2021年5月5日掲載

Avishai Cohen
Seven Seas
Blue Note原盤
2010年9月録音

 「七つの海」とは、「(既知の)全世界の海」を表す言葉で、具体的な7つの海域を数え上げることもあります。その七つの海は、時代と地域によって異なっています。

中世アラビア
大西洋 地中海 紅海 ペルシャ湾 アラビア海 ベンガル湾 南シナ海

中世ヨーロッパ
大西洋 地中海 黒海 カスピ海 紅海 ペルシャ湾 インド洋

大航海時代
大西洋 地中海 カリブ海 メキシコ湾 太平洋 インド洋 北極海(北氷洋)

現代
北大西洋 南大西洋 北太平洋 南太平洋 インド洋 北極海(北氷洋) 南極海(南氷洋)
(以上はウィキペディアより引用)

 ベース奏者のアヴィシャイ・コーエンの12枚目のリーダー作、ブルー・ノートからは2枚目のリーダー作(DUページの情報)を、今日は取り上げます。
 ピアノにはシャイ・マエストロ、そこに管楽器を四本入れ、ヴォーカルなども入り、アモス・ホフマンのオードとギターも加わっての、スェーデンでの録音です。

 アルバムのタイトルは「七つの海」です。

 マエストロのピアノとコーラス、これをアヴィシャイのベースが支え、静かな祈りを捧げているかの演奏で、アルバム全体が統一されています。平和への願い、私にはそう感じました。
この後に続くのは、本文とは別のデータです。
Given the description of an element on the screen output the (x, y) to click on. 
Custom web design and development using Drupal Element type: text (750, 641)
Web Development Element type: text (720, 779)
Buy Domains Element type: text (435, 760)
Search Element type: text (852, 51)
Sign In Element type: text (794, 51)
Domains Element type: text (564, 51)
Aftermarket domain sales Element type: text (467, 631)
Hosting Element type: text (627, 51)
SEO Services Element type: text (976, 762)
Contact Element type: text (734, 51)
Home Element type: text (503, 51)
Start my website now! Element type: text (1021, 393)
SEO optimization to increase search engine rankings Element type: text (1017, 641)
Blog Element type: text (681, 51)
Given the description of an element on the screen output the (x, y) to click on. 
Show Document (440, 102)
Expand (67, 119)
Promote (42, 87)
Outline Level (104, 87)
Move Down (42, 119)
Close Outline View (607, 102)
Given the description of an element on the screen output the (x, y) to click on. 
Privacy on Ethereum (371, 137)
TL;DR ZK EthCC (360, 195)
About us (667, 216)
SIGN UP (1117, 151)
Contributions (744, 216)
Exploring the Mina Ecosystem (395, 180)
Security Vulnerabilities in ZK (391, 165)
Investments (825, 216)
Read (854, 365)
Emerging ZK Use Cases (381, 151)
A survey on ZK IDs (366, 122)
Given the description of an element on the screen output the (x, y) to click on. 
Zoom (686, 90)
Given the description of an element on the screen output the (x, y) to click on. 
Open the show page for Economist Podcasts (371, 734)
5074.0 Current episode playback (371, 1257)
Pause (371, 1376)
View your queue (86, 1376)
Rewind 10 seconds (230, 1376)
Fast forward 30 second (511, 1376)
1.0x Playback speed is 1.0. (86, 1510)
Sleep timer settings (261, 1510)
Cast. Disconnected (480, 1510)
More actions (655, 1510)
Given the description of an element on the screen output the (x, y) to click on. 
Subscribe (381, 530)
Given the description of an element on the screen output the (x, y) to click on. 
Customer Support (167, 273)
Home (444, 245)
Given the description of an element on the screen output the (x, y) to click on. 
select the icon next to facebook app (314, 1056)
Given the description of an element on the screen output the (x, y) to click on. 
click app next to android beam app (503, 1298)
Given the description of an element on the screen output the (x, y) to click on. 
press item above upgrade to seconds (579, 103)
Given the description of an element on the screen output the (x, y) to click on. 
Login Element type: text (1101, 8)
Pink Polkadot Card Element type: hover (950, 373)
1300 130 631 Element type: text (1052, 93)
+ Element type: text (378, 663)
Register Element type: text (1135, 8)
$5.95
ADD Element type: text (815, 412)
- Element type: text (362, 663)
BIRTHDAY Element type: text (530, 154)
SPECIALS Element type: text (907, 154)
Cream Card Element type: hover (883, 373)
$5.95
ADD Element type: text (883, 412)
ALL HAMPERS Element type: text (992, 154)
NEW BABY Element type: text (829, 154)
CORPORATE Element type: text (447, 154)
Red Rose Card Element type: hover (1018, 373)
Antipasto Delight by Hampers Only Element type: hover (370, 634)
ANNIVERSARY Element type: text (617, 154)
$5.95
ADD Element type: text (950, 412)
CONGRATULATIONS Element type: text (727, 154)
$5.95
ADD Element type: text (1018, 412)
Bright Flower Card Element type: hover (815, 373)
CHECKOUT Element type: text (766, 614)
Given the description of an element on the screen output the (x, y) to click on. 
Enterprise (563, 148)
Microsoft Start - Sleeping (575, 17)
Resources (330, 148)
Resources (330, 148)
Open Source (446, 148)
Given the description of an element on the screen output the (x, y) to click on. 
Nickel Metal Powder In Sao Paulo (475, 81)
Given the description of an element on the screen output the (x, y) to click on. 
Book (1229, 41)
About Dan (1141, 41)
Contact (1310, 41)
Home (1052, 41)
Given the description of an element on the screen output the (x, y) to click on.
 スェーデンのイェーテボリにあるスタジオでの録音です。このイェーテボリは北海に面しており、現代の7つの海でいうならば、北大西洋となります。そこから故郷のイスラエルまで航海するには、イギリス海峡を抜けて大西洋に出て、ジブラル海峡を通って地中海へ出ていくことになります。

 航海の安全、イスラエルの安定、世界の平和、綺麗な音の重なりの中に重厚さがある本作を聴きながら、そんな彼らの願いを感じました。